I think - even now - most people do not understand what they mean when they say "autonomy", or "administrative unit", or "region", or use them interchangeably.

Most people think the KRG is something we can have "because the Kurds have it", forgetting that...although 1991 sealed those borders for the northern region - the KRG has been in existence since the early 1970's....with "autonomy". A fake autonomy, but it was called "autonomy" nonetheless. 

Here is a very nice, well written, clear description of the Great Non-Debate "Debate" on Assyrian "Autonomy" which was posted the other day to clarify a FB discussion on the issue. Again, I urge bookmarking of this topic, you'll need it again and again, I suspect. Anything written in purple is my clarification/addition. All other "bolds" or "italics" are also mine. This is a very detailed, very nuanced issue which is why so few Assyrians actually understand it well. The text below was not written by me.

Who knew FB would make such a nice conduit for this type of discussion.

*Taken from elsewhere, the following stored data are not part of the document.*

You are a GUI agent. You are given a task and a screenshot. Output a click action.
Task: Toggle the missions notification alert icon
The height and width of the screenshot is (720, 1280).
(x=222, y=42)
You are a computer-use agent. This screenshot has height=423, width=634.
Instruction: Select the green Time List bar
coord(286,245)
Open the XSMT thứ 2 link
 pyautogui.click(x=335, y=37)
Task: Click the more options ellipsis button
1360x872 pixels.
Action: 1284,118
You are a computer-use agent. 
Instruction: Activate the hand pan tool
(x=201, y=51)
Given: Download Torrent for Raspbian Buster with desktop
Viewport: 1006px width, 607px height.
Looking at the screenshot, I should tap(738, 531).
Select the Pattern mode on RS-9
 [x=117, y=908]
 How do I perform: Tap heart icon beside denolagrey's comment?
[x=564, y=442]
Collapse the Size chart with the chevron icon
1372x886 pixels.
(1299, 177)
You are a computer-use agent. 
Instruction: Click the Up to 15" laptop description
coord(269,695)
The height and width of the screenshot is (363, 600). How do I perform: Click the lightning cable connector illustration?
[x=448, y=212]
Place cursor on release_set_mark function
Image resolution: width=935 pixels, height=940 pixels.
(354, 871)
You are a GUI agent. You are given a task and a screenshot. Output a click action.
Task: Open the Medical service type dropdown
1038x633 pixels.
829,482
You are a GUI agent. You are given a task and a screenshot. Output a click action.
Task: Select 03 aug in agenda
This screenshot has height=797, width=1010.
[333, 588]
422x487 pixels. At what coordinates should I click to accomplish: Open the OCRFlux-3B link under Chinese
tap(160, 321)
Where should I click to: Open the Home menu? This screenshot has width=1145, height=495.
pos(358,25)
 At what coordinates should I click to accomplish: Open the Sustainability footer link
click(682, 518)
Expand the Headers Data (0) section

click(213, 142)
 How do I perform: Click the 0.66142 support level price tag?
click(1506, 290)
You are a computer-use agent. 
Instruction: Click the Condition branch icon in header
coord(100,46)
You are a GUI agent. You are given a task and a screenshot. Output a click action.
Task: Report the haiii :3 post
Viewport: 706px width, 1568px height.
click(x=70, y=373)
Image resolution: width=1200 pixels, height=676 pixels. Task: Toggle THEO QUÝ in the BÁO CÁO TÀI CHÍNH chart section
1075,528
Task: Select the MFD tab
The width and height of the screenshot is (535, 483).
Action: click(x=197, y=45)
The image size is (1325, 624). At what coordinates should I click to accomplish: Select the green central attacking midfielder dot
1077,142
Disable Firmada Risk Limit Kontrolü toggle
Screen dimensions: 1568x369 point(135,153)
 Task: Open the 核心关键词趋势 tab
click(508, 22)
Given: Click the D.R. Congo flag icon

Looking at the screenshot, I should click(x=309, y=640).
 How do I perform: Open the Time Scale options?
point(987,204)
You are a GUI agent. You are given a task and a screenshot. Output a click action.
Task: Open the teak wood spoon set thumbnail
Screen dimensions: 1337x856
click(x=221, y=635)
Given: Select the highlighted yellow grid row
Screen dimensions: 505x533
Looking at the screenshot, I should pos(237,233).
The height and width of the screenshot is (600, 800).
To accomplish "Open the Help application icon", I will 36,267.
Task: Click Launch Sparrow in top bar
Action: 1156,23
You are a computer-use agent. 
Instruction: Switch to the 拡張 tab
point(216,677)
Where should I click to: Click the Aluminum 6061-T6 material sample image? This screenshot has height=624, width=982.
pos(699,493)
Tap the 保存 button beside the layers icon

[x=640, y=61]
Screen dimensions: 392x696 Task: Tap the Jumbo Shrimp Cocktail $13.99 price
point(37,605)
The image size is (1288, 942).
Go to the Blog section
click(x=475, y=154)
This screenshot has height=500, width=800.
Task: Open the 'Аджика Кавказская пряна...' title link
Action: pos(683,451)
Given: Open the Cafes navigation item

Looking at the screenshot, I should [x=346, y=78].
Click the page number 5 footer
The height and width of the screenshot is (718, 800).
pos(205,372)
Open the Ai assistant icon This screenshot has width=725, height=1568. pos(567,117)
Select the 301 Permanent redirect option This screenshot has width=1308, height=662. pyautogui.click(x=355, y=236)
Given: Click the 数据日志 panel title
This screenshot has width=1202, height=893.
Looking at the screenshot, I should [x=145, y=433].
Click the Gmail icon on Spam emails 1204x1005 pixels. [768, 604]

Shlamaloukhun, clearly facebook is not the place to resolve such a debate. So I just wanted to add some conceptual clarity and nothing more.  "Autonomy" is not an entity, it is a condition/aspect/state of affairs, but it is not a fixed ?thing?. (In other words, people use it like a noun, when it is not one.)  It is something experienced within degrees. It is also assessed best along two dimensions: autonomy in name (on paper) and in fact (through practice/governance).  You can have no autonomy, a little, a great deal and absolute autonomy.  The Kurdistan Region of Iraq came into existence under Saddam Hussein in 1974. From 1974 until Gulf War 1, neither the KRG nor Kurds had "autonomy".  They had departments, a regional governing apparatus, etc., all in name but not in practice because it was ultimately controlled down to the last detail by the Ba'ath. Now, how can you make sense of autonomy in degrees? 1. no autonomy: easy, you have nothing.  2. A little autonomy: via local government with the powers and authority laid out for local government affairs. 3. A good deal of autonomy: a province/governorate. 4. Bundles of autonomy: KRG/any region. 5. Absolute autonomy: a sovereign state (e.g. USA, Iraq, Turkey, Iran, you get the point). 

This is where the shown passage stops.